◆ GIVEN PASSAGE ◆
Enovix Corporation (NASDAQ:ENVX) Q3 2023 Earnings Call Transcript November 7, 2023
Operator: Thank you for standing by, and welcome to the Enovix Corporation Third Quarter 2023 Earnings Conference Call. [Operator Instructions]. And now I’d like to introduce your host for today’s program, Charlie Anderson, Senior Vice President of Investor Relations and Corporate Strategy. Please go ahead, sir.
Charles Anderson: Thank you. Hello, everyone, and welcome to Enovix Corporation’s Third Quarter 2023 Financial Results Conference Call. With us today are President and Chief Executive Officer, Dr. Raj Talluri, Chief Financial Officer, Farhan Ahmad; and Chief Operating Officer, Ajay Marathe. Raj and Farhan will provide an overview, and then we’ll take your questions. After the Q&A session, we’ll conclude our call. Before we continue, let me kindly remind you that we released our third quarter 2023 shareholder letter after the market closed today. It’s available on our website at ir.enovix.com. A replay of this video call will be available later today on the Investor Relations page of our website. Please note that the shareholder letter, press release and the conference call all contain forward-looking statements that are subject to risks and uncertainties.
These forward-looking statements are based on current expectations that may differ materially from actual future events or results due to a variety of factors. For a discussion of factors that could affect our future financial results and business, please refer to the disclosure in today’s shareholder letter and our filings with the Securities and Exchange Commission. All our statements are made as of today, November 7, 2023, based on information currently available to us. We can give no assurance that these statements will prove to be correct, and we do not intend and undertake no duty to update these statements, except as required by law. During this call, we will also discuss non-GAAP financial measures, which are not prepared in accordance with generally accepted accounting principles.
You can find a reconciliation of the GAAP financial measures to the non-GAAP financial measures in our shareholder letter, which is posted on the Investor Relations page of our website. I will now turn the call over to Raj to begin. Raj?
Raj Talluri: Thank you, Charlie, and thank you all for joining us today. I’m going to kick it off with a few high-level remarks, and then I’ll pass it to Farhan to cover some of our financials and the outlook. After that, I’m going to make some closing remarks, and then we’ll take your questions. Now as you can see from the recent announcements that we made €“ that we’ve been making, we’ve been super busy in this quarter. We started the factory acceptance testing or the FAT as we call it, our Gen2 equipment on time. And we have the fast equipment landing in Malaysia in November, and we remain on track to go into production in April next year with fast batteries from that line. Now a little bit earlier today, we posted a video of Ajay on site at one of our Gen 2 vendors.
Please go check out that video. It’s very exciting to see the new machines coming online and how everything is going on. Now in , we achieved our strategic objectives in Fab1 here in Fremont during this quarter, which allowed us to transition from this expensive 24/7 manufacturing in Fab1 to converting it into a more of a center of innovation focused on R&D and customer qualifications. This allowed us to shave off $22 million of our annual burn. Now this quarter, we also completed the acquisition of Routejade, a company in Korea, which vertically integrates our manufacturing process from electrode coating all the way to making battery packs. Now earning our own coating, as I mentioned before, is a highly strategic thing for us. It reduces our CapEx, increase our margins, enhances our manufacturing capability, speeds up access to the new materials so that we can bring new products to the market much faster.

◆ DATA SHOWN ◆
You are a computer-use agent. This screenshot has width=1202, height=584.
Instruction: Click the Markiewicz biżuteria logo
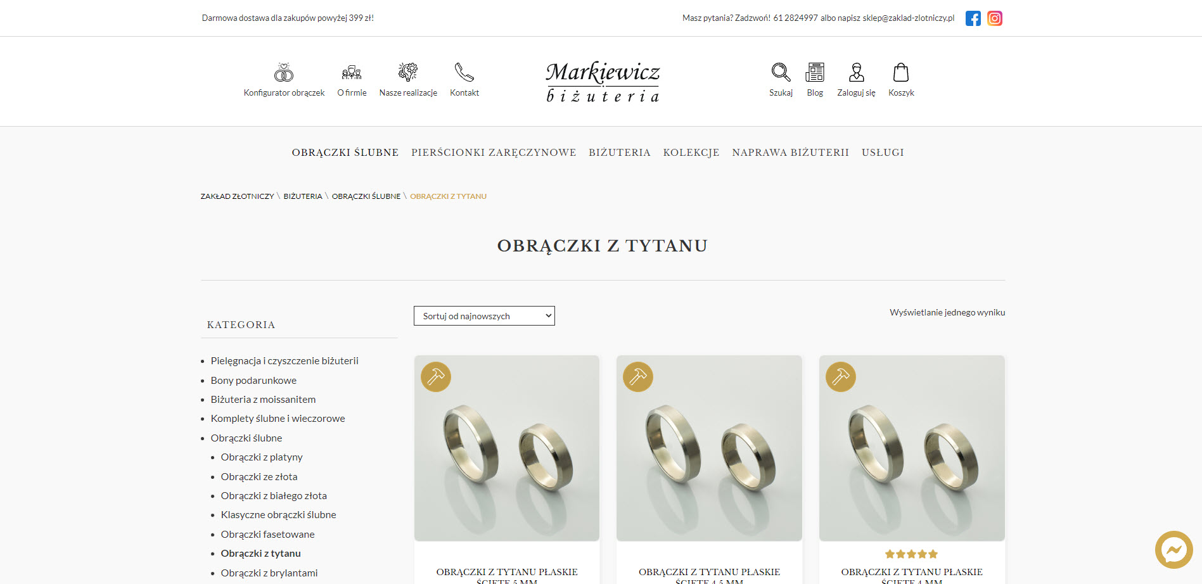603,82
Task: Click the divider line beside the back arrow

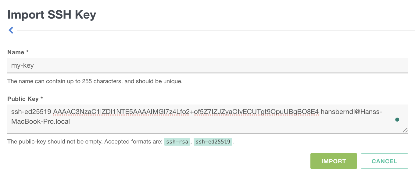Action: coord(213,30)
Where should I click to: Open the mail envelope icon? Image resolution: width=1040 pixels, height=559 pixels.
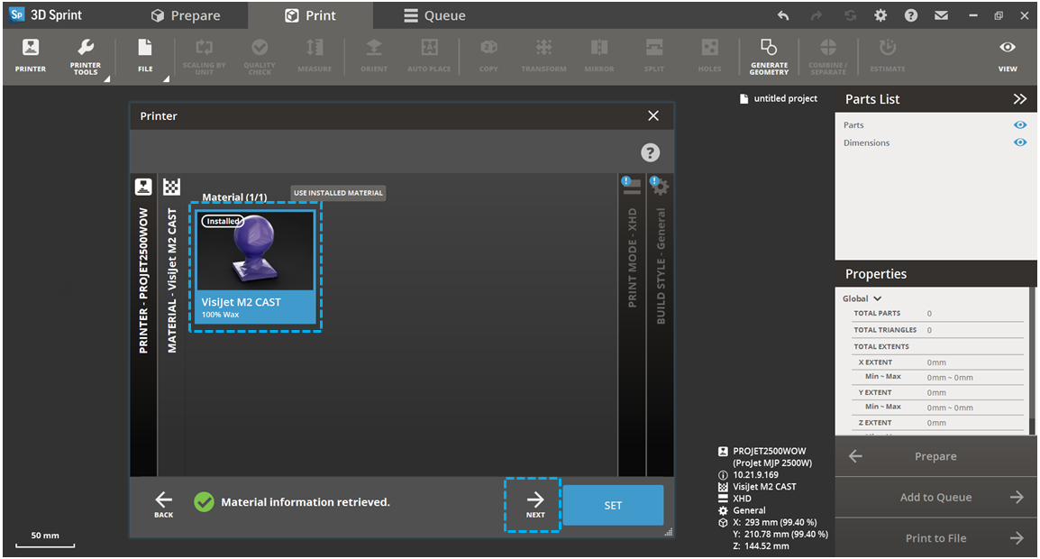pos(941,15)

==

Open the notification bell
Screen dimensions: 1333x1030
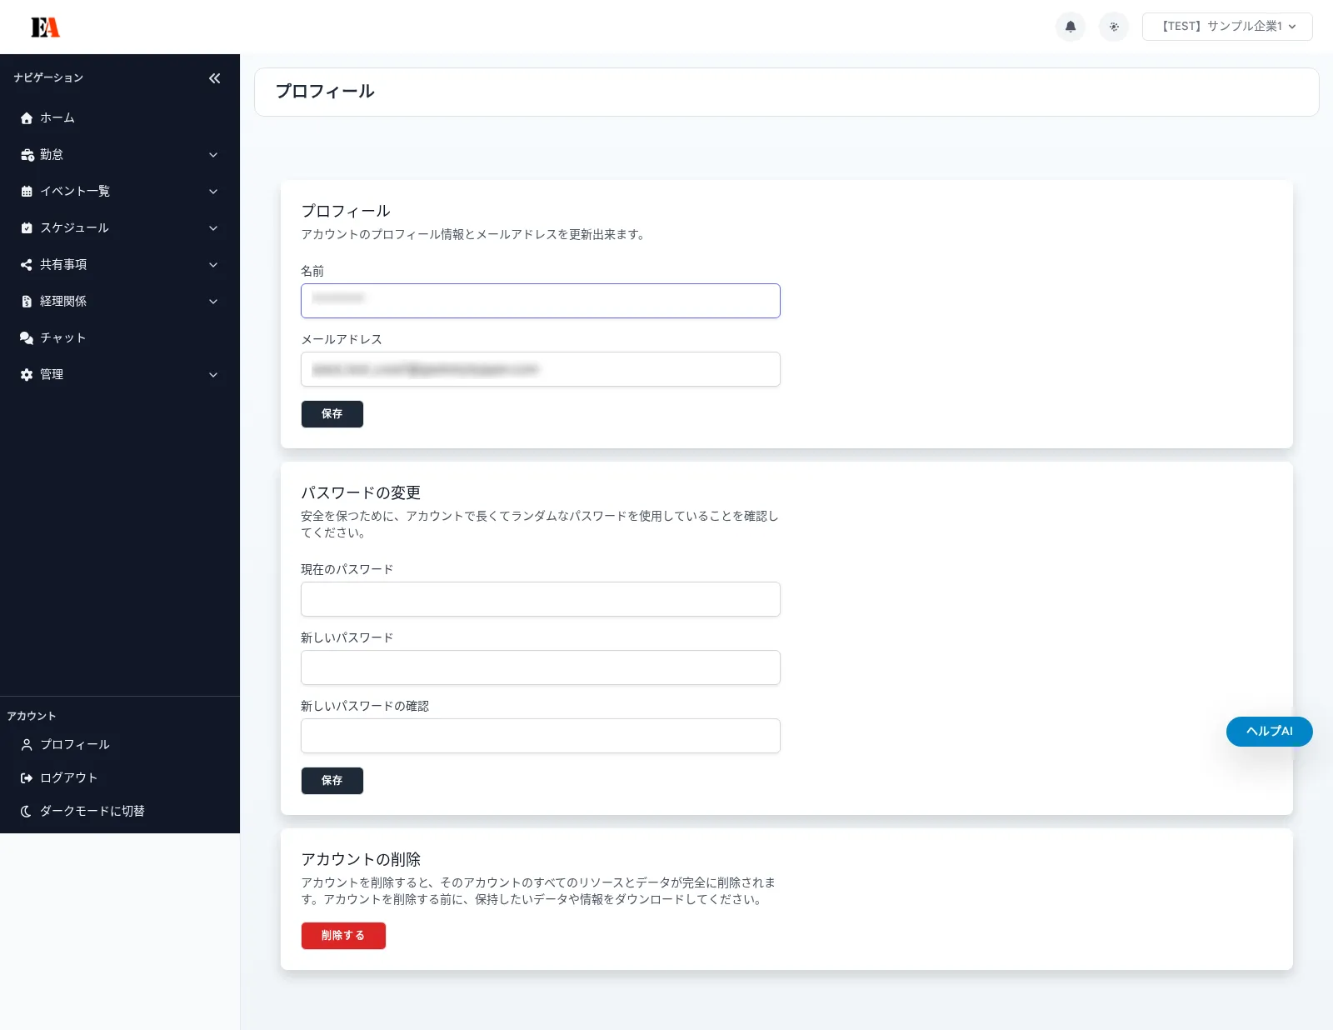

---

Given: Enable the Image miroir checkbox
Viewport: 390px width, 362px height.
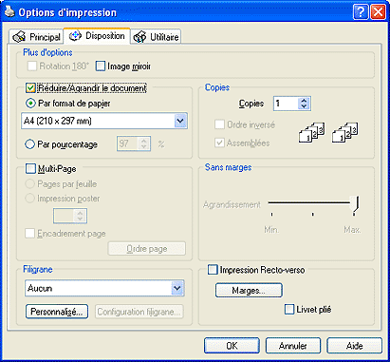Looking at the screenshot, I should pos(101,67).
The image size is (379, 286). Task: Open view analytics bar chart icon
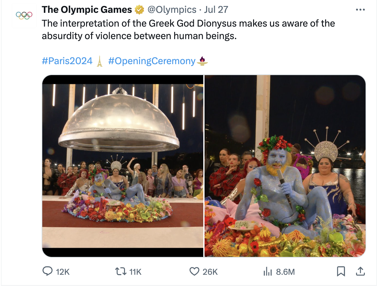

◆ EXERCISE REQUIREMENTS ◆
According to the earnings call transcript, how much annual burn did Enovix shave off by converting Fab1 into a center of innovation?

◆ RIGHT ANSWER ◆
$22 million